↓

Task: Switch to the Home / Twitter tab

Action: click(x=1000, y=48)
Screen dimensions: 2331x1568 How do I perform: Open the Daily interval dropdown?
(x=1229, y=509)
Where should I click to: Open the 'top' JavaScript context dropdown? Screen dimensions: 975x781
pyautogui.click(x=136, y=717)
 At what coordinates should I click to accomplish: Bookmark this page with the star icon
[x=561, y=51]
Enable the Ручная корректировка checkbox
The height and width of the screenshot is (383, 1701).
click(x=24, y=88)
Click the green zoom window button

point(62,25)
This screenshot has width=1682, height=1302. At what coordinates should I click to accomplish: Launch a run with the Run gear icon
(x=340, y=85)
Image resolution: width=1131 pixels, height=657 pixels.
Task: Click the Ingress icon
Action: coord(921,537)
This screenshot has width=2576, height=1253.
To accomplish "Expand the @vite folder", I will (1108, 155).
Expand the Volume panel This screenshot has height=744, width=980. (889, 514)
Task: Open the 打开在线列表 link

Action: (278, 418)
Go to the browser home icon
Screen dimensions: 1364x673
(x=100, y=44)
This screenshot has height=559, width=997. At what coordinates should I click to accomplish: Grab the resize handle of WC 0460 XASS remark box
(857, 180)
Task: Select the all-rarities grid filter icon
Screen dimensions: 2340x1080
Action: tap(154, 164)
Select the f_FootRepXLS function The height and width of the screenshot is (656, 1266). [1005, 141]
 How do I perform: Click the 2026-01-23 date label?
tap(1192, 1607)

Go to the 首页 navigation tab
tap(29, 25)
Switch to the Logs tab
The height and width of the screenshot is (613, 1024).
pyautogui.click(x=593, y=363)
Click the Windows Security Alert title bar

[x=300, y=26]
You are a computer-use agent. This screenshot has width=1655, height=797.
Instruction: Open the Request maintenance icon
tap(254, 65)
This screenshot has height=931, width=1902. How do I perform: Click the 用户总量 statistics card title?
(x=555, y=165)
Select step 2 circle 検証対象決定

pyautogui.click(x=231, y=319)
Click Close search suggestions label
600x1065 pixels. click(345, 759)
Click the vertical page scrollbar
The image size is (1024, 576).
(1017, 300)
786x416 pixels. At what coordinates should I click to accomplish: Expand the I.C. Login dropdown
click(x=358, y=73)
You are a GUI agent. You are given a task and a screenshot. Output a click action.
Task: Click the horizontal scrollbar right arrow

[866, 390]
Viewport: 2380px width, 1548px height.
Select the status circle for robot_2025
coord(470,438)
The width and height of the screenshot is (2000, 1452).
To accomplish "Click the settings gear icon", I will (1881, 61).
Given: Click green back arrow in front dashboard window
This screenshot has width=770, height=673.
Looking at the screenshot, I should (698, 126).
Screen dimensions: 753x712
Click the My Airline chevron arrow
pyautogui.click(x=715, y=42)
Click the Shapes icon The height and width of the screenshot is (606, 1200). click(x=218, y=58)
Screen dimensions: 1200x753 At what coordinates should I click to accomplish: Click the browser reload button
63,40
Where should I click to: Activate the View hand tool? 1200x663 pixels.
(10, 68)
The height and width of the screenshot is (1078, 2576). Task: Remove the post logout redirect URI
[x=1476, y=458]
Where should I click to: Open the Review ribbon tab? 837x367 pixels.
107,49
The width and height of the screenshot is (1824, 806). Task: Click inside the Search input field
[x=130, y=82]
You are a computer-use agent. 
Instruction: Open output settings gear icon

↑

■ GOAL OF THE EXERCISE ■
Copy all of the material above word for word, keeping every line in its original order.

■ OUTPUT OF THE EXERCISE ■
Task: Switch to the Home / Twitter tab

Action: click(x=1000, y=48)
Screen dimensions: 2331x1568 How do I perform: Open the Daily interval dropdown?
(x=1229, y=509)
Where should I click to: Open the 'top' JavaScript context dropdown? Screen dimensions: 975x781
pyautogui.click(x=136, y=717)
 At what coordinates should I click to accomplish: Bookmark this page with the star icon
[x=561, y=51]
Enable the Ручная корректировка checkbox
The height and width of the screenshot is (383, 1701).
click(x=24, y=88)
Click the green zoom window button

point(62,25)
This screenshot has width=1682, height=1302. At what coordinates should I click to accomplish: Launch a run with the Run gear icon
(x=340, y=85)
Image resolution: width=1131 pixels, height=657 pixels.
Task: Click the Ingress icon
Action: coord(921,537)
This screenshot has width=2576, height=1253.
To accomplish "Expand the @vite folder", I will (1108, 155).
Expand the Volume panel This screenshot has height=744, width=980. (889, 514)
Task: Open the 打开在线列表 link

Action: (278, 418)
Go to the browser home icon
Screen dimensions: 1364x673
(x=100, y=44)
This screenshot has height=559, width=997. At what coordinates should I click to accomplish: Grab the resize handle of WC 0460 XASS remark box
(857, 180)
Task: Select the all-rarities grid filter icon
Screen dimensions: 2340x1080
Action: tap(154, 164)
Select the f_FootRepXLS function The height and width of the screenshot is (656, 1266). [1005, 141]
 How do I perform: Click the 2026-01-23 date label?
tap(1192, 1607)

Go to the 首页 navigation tab
tap(29, 25)
Switch to the Logs tab
The height and width of the screenshot is (613, 1024).
pyautogui.click(x=593, y=363)
Click the Windows Security Alert title bar

[x=300, y=26]
You are a computer-use agent. This screenshot has width=1655, height=797.
Instruction: Open the Request maintenance icon
tap(254, 65)
This screenshot has height=931, width=1902. How do I perform: Click the 用户总量 statistics card title?
(x=555, y=165)
Select step 2 circle 検証対象決定

pyautogui.click(x=231, y=319)
Click Close search suggestions label
600x1065 pixels. click(345, 759)
Click the vertical page scrollbar
The image size is (1024, 576).
(1017, 300)
786x416 pixels. At what coordinates should I click to accomplish: Expand the I.C. Login dropdown
click(x=358, y=73)
You are a GUI agent. You are given a task and a screenshot. Output a click action.
Task: Click the horizontal scrollbar right arrow

[866, 390]
Viewport: 2380px width, 1548px height.
Select the status circle for robot_2025
coord(470,438)
The width and height of the screenshot is (2000, 1452).
To accomplish "Click the settings gear icon", I will (1881, 61).
Given: Click green back arrow in front dashboard window
This screenshot has width=770, height=673.
Looking at the screenshot, I should (698, 126).
Screen dimensions: 753x712
Click the My Airline chevron arrow
pyautogui.click(x=715, y=42)
Click the Shapes icon The height and width of the screenshot is (606, 1200). click(x=218, y=58)
Screen dimensions: 1200x753 At what coordinates should I click to accomplish: Click the browser reload button
63,40
Where should I click to: Activate the View hand tool? 1200x663 pixels.
(10, 68)
The height and width of the screenshot is (1078, 2576). Task: Remove the post logout redirect URI
[x=1476, y=458]
Where should I click to: Open the Review ribbon tab? 837x367 pixels.
107,49
The width and height of the screenshot is (1824, 806). Task: Click inside the Search input field
[x=130, y=82]
You are a computer-use agent. 
Instruction: Open output settings gear icon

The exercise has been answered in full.